Machine Learning Jeopardy

Python

Mathematics

Supervised

Unsupervised

Misc.

100

A data structure not usable as a key in a map/dictionary

What is a list?

100

A property of a vector that is equal to the square root of the inner product of the vector and itself.

What is the L2 norm?

100

What is the minimum number of categories that can have a non-zero Bayes error?

What is two?

100

Name two subcategories of unsupervised machine learning.

What are clustering and dimensionality reduction?

100

An operation that gives the sum of the absolute values of each component of a vector, typically used to calculate distances in the city.

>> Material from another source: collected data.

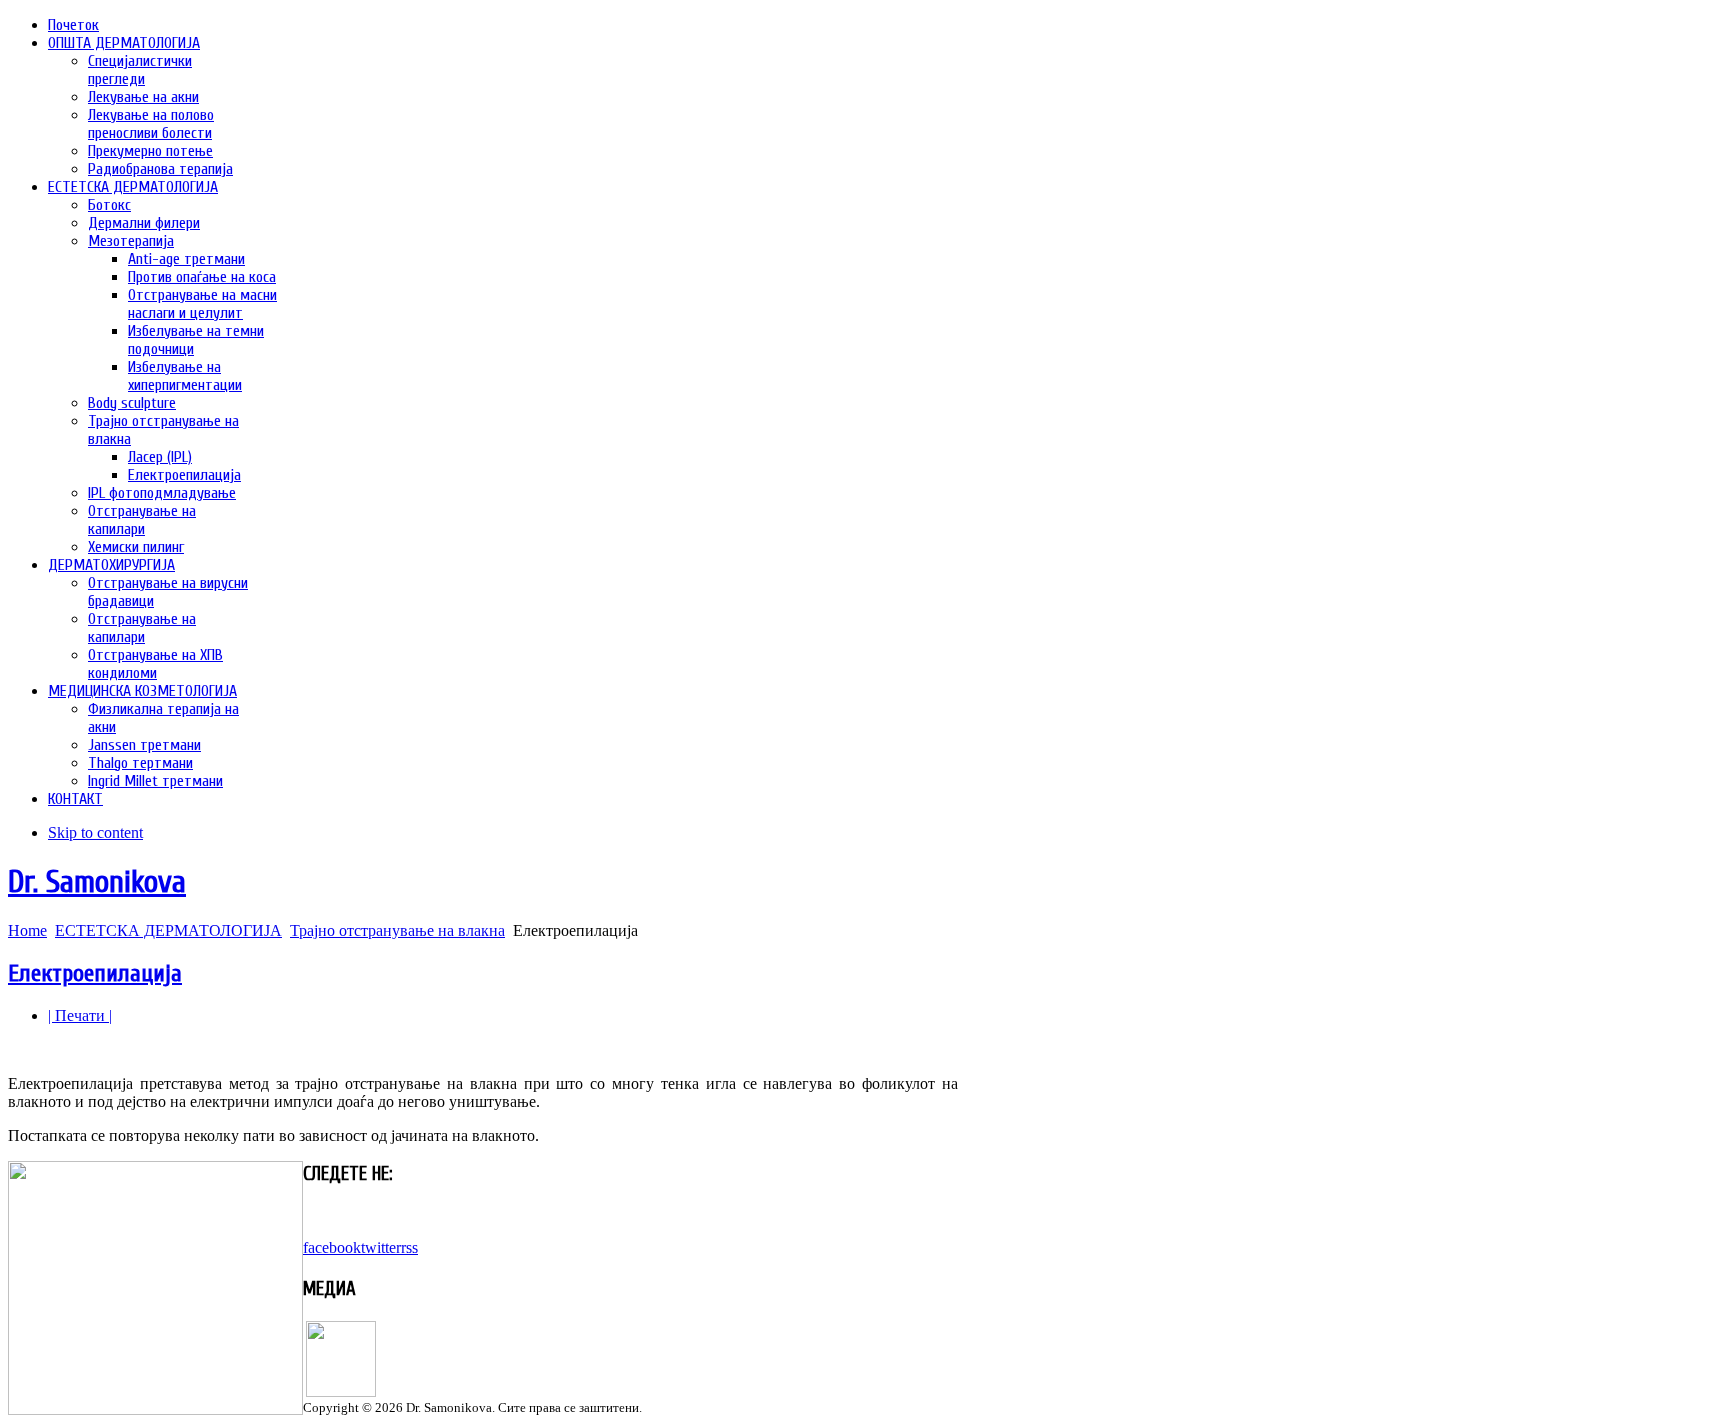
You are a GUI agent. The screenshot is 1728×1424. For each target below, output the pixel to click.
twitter (381, 1247)
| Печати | (80, 1015)
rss (409, 1247)
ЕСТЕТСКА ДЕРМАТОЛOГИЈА (168, 930)
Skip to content (95, 832)
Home (27, 930)
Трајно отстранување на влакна (397, 930)
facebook (332, 1247)
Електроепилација (95, 973)
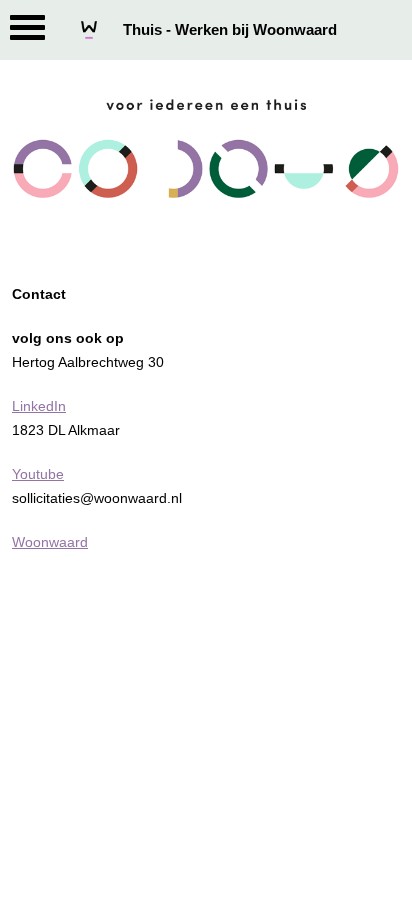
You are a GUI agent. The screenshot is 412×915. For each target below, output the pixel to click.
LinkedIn (39, 406)
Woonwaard (50, 542)
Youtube (38, 474)
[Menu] (27, 32)
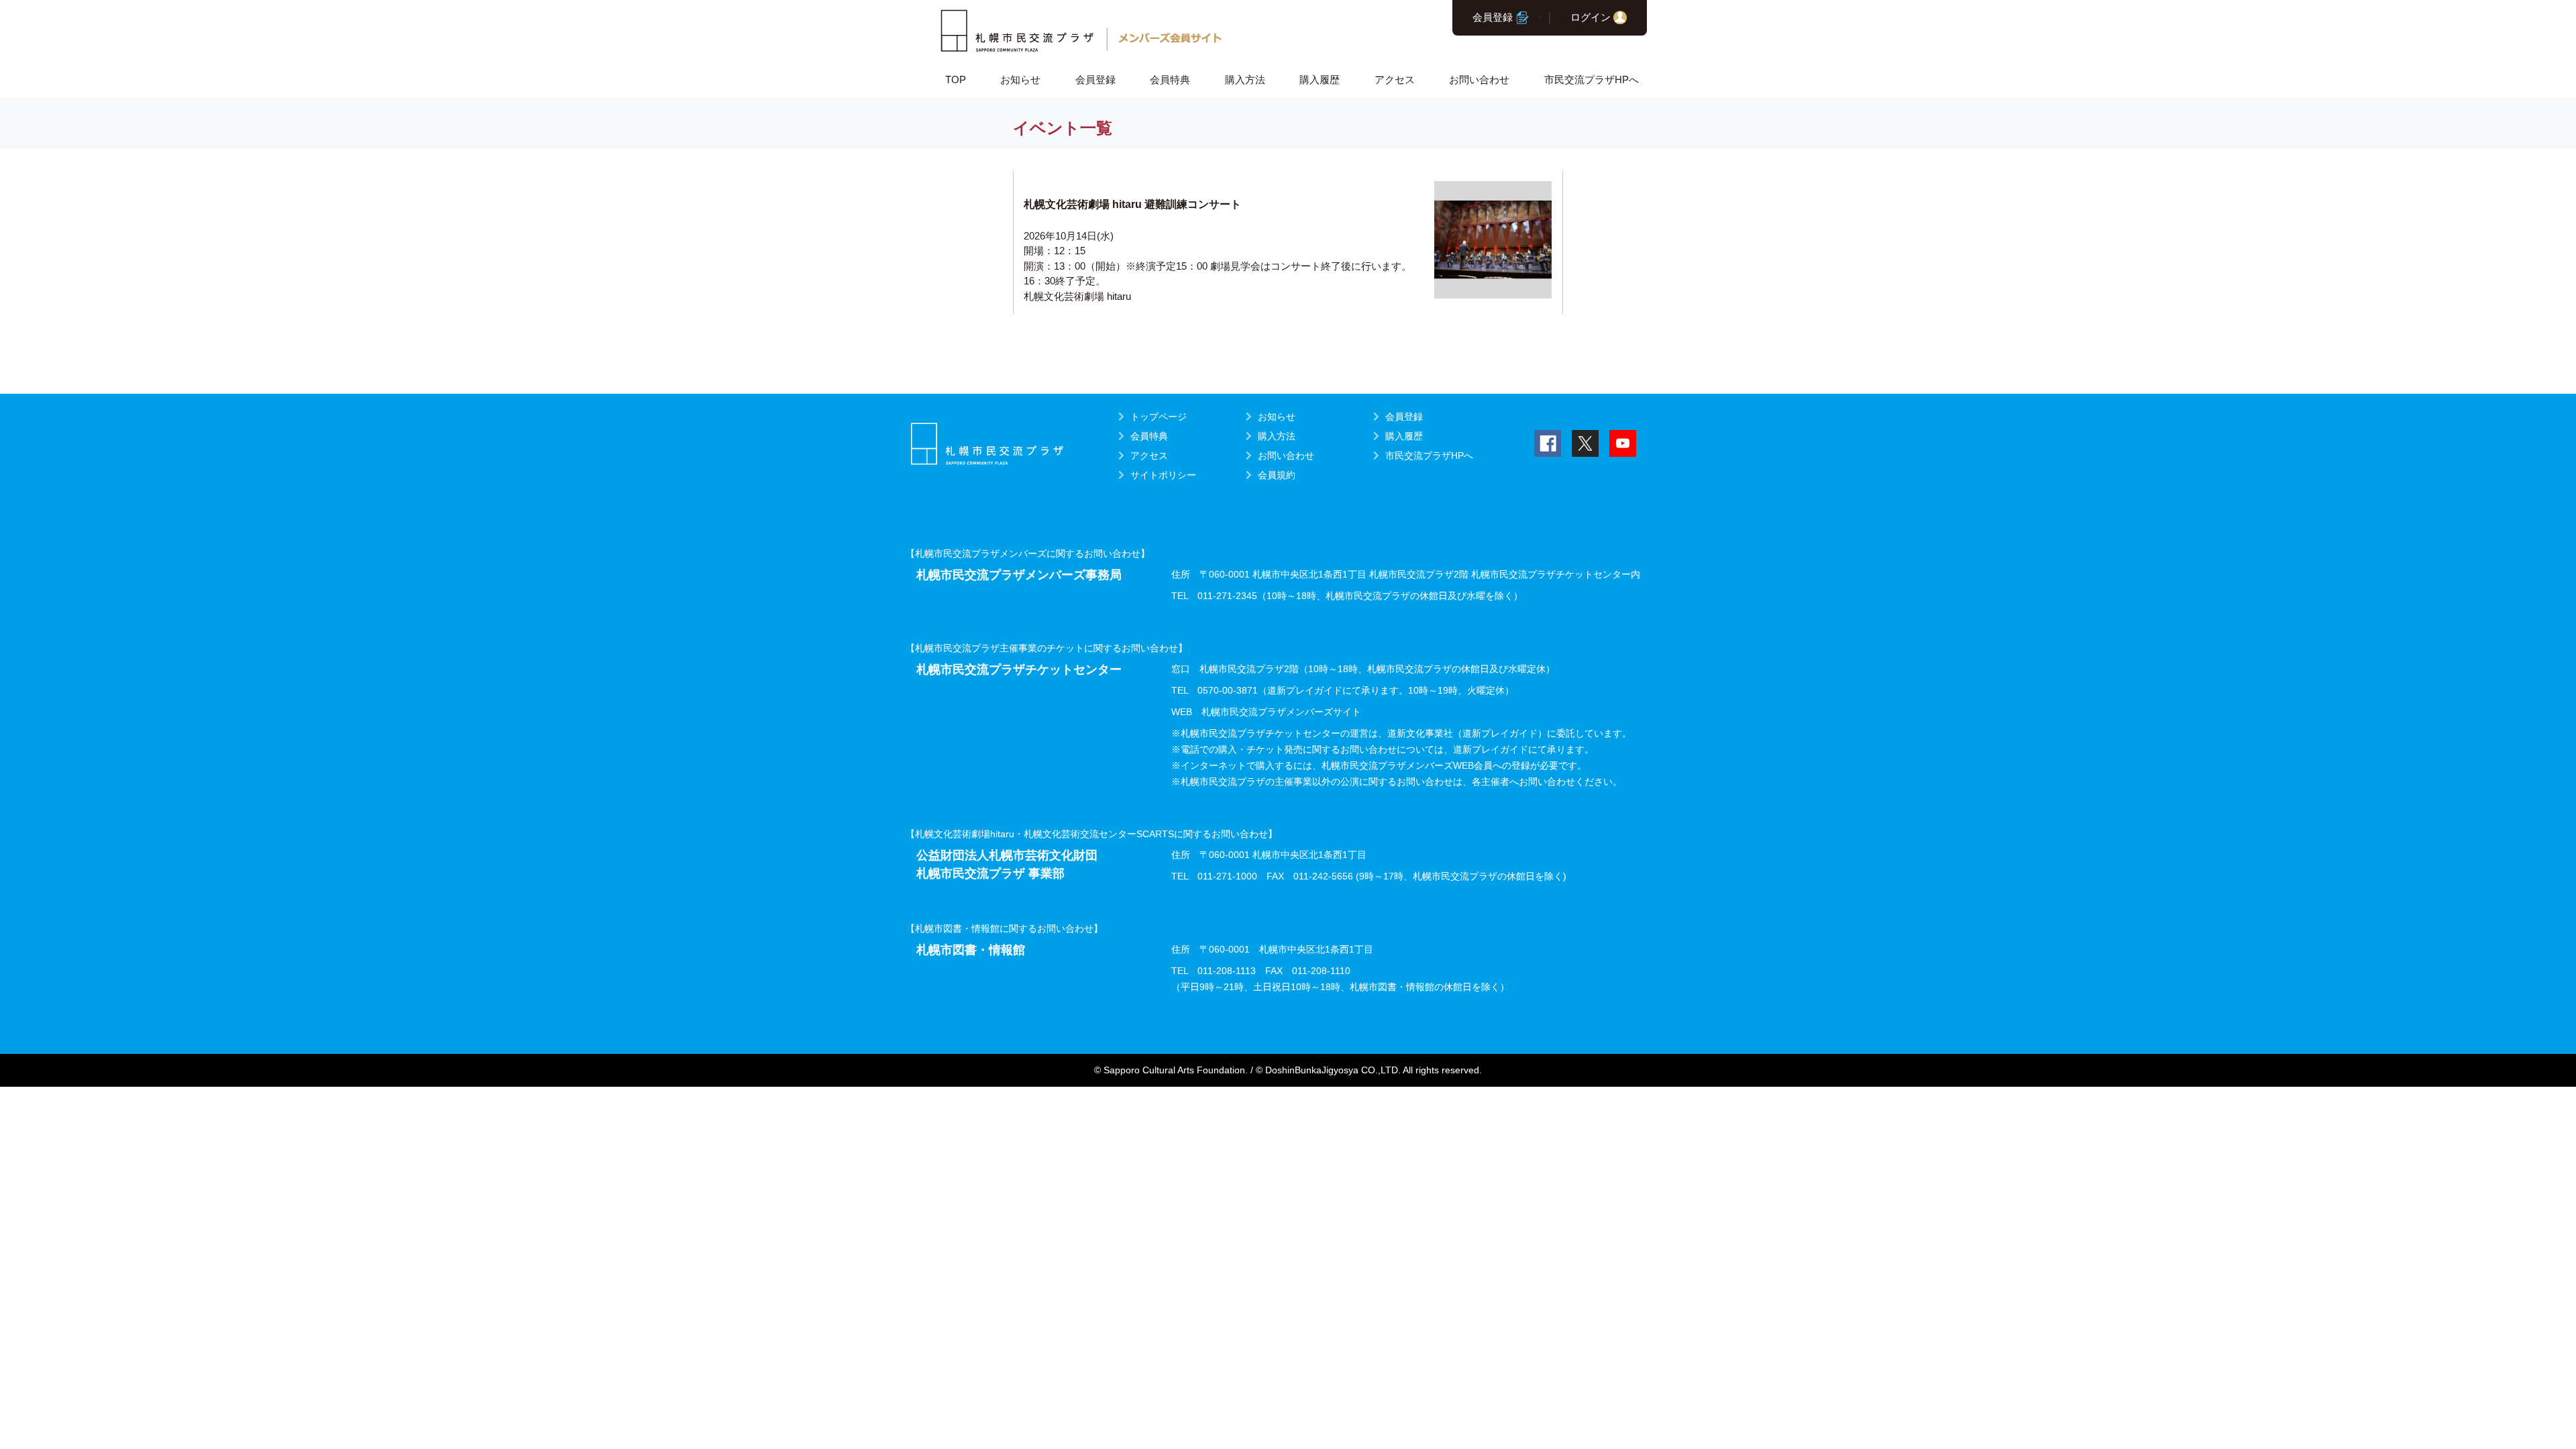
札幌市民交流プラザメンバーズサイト (1281, 711)
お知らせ (1020, 79)
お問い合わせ (1479, 79)
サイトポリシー (1163, 475)
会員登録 (1492, 17)
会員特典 (1170, 79)
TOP (955, 79)
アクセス (1395, 79)
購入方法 (1245, 79)
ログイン (1590, 17)
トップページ (1158, 416)
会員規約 (1276, 475)
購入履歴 (1319, 79)
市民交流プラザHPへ (1591, 79)
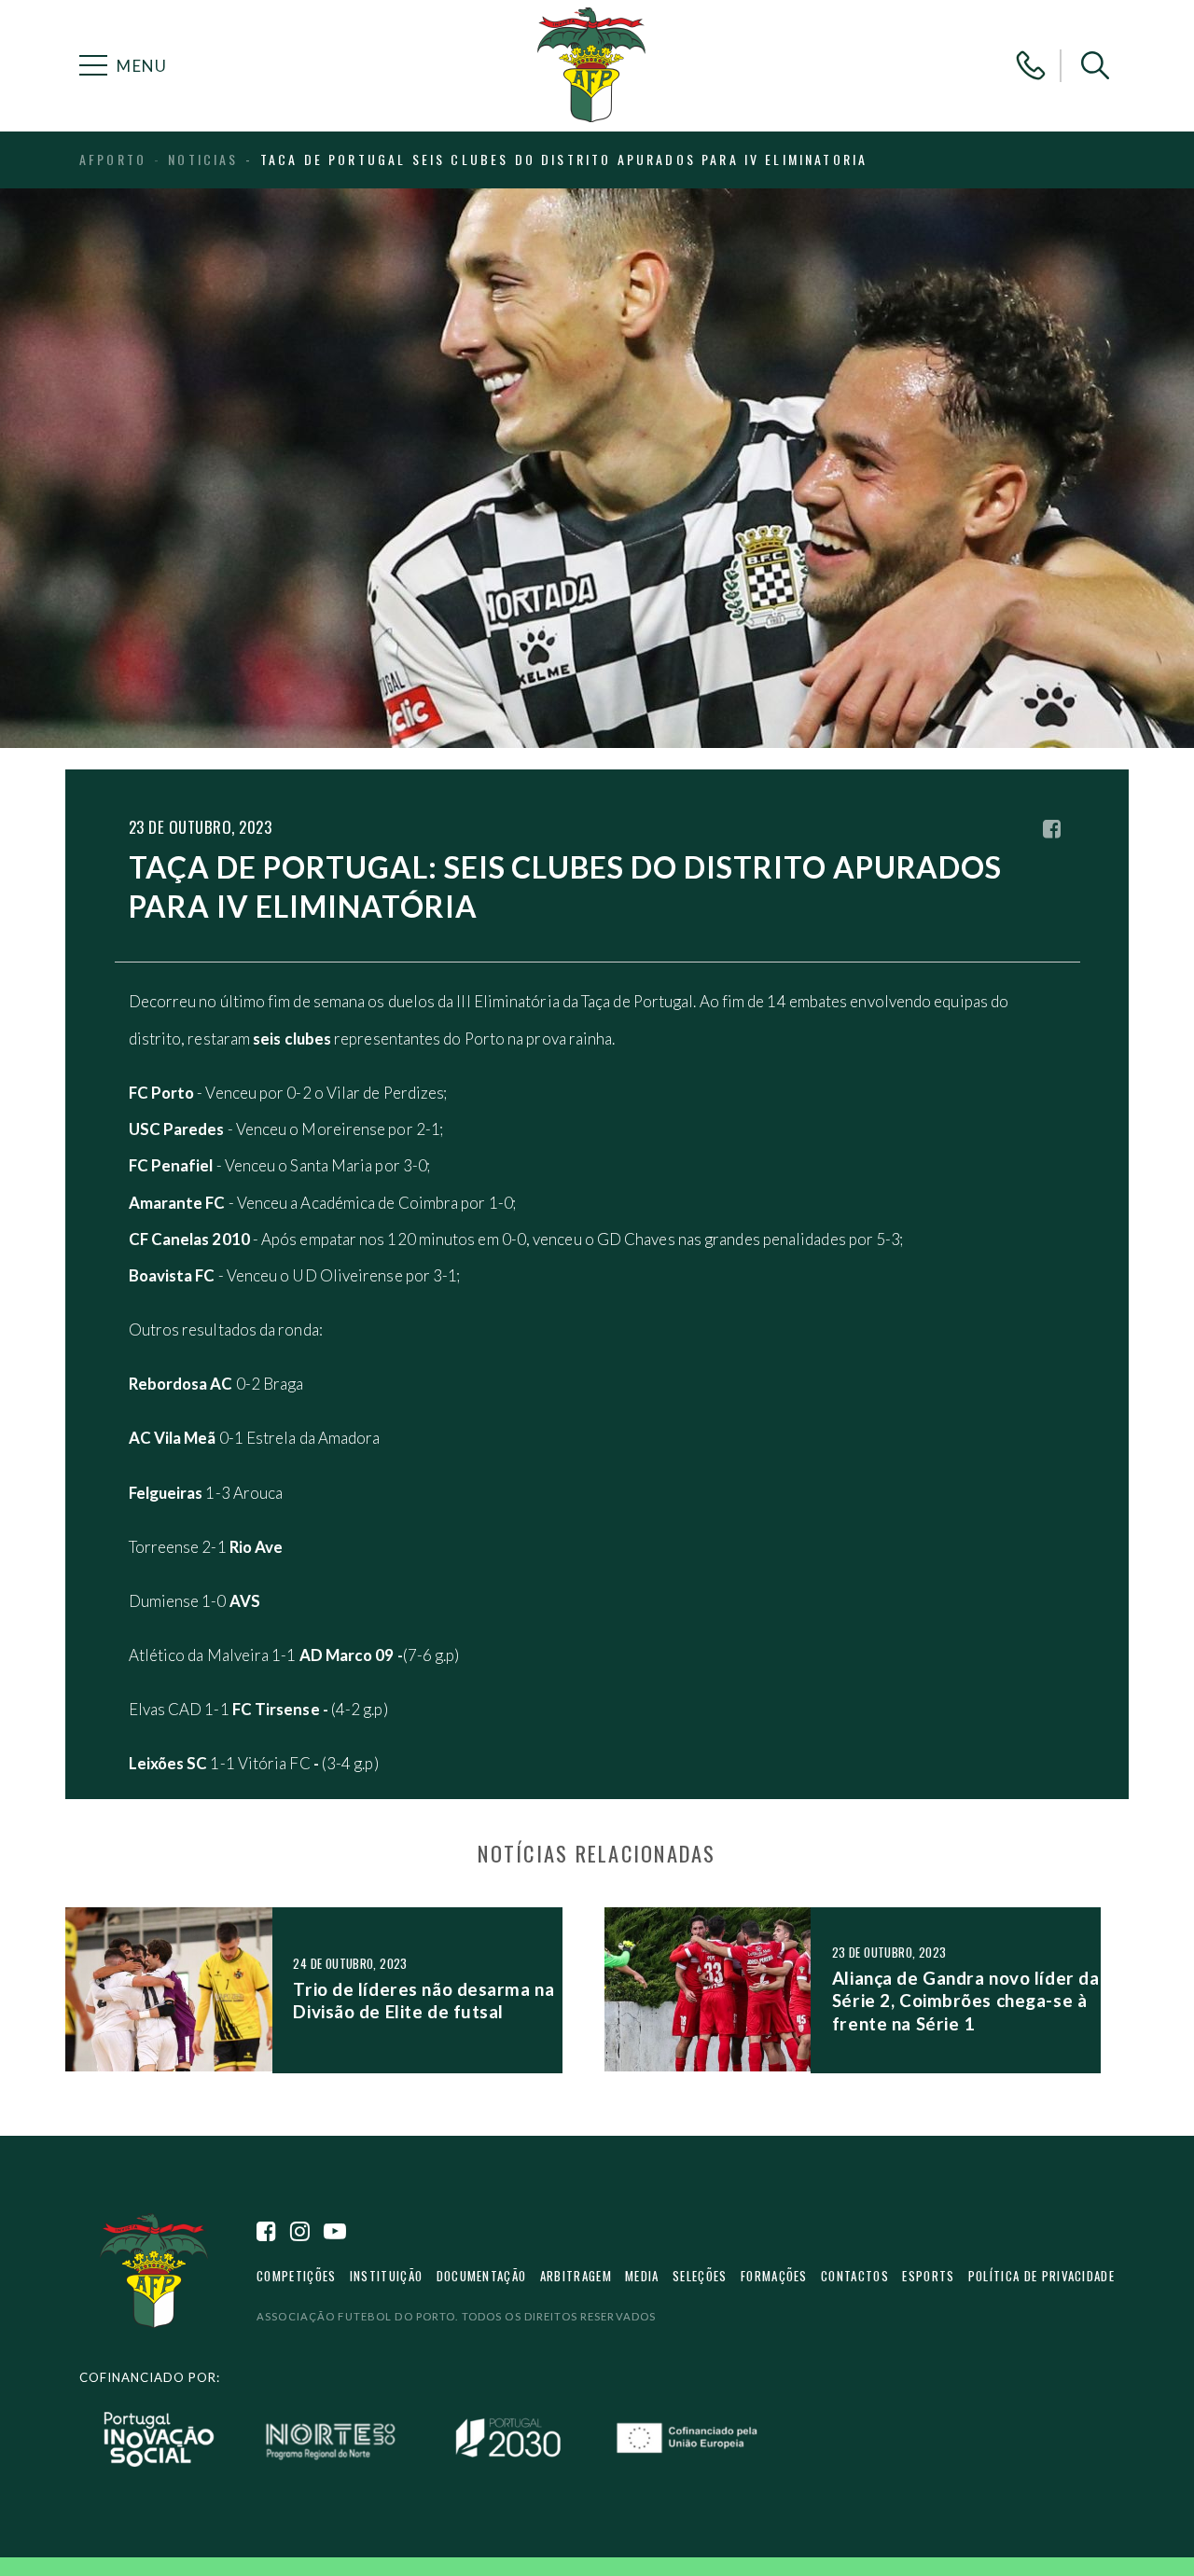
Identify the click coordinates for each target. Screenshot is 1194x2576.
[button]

What is manhattan norm or what is L1 norm?

200

A programming language used to create NumPy other than Python.

What is C?

200

An operation that can be performed on a function to reveal its slope at any point.

What is the derivative or what is differentiation?

200

The perceptron algorithm is guaranteed to terminate for any separable dataset.

What is false.

200

These two NP approaches are ways to decide how many clusters you want for a particular resolution.

What is agglomerative and divisive.

200

These are inputs to a machine learning model that is not learned by the model itself.

What are hyperparameters?

300

A sorting algorithm that runs in O(n^2) time implemented in a class very briefly.

What is insertion sort?

300

This algorithm follows the direction of greatest decrease in a function.

What is gradient descent?

300

This can be added to a support vector machine model for data that is not separable.

What is slack?

300

This O(n^3) algorithm should be used to efficiently and accurately reduce the dimensions of a Euclidean dataset.

What is principal component analysis?

300

This is occurring if your testing/validation error is much higher than your training error.

What is overfitting?

400

An attribute that returns the dimensions of a data structure.

What is .shape?

400

An operation that interchanges rows and columns in a matrix.

What is transpose?

400

Activation functions must be this in order for neural networks to well-approximate any function.

What is nonlinear.

400

What is it called when you are trying to map data to a non-linear surface.

What is manifold learning?

400

Some examples of this category include LSTMs, GRUs, BiNNs.

What are recurrent neural networks?

500

A data structure that is implemented when creating lists in Python (hint: used in Java).

What is an ArrayList?

500

An operation performed on a vector v = (v1, ..., vN) that is equal to (|v1|^p + ... + |vN|^p)^(1/p).

What is Minkowski norm?

500

Letting X be the matrix whose rows are the datapoints xi, c being a constant, and y being the targets, the expression (X^TX + cI)^{-1}X^Ty is the solution to this algorithm.

What is ridge regression?

500

Consider one circular red dataset of radius one and one circular blue dataset of radius one, this is the minimum separation distance between the data that ensures Lloyd's algorithm succeedsd.

What is 2.08? Also give points for saying 2.

500

This is the shape of the receiver-operating characteristic curve for a random classifier given two equal-sized categories (assuming a high amount of data).

What is linear?